Requirement —
Your task is to copy every line of the entries that holds the word "computer".

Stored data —

^^^^^^^^

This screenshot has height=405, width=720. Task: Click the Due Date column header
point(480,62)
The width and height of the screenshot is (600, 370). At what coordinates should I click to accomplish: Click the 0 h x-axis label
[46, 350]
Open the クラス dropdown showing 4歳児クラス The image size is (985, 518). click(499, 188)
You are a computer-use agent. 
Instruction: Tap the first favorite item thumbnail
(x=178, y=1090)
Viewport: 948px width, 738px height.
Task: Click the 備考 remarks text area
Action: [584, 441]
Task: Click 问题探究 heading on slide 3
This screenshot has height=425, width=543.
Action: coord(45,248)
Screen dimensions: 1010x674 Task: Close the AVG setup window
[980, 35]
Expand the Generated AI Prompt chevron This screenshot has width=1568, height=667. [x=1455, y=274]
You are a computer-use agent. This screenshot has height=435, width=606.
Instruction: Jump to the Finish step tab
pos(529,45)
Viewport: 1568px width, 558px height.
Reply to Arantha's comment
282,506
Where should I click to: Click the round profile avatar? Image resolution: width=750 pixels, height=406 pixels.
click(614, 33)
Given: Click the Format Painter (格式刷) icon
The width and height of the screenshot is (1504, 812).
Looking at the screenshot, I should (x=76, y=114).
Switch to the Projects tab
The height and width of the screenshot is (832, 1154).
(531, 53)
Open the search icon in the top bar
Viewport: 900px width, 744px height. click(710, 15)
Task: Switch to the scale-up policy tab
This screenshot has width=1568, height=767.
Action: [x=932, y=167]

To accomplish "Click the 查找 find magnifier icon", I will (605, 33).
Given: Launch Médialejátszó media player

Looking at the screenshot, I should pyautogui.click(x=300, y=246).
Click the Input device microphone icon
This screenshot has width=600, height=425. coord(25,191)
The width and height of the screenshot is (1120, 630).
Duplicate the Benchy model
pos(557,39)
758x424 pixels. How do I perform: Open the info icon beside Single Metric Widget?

^^^^^^^^

Answer for this exercise —
You are a computer-use agent. 
You are a computer-use agent. This screenshot has height=435, width=606.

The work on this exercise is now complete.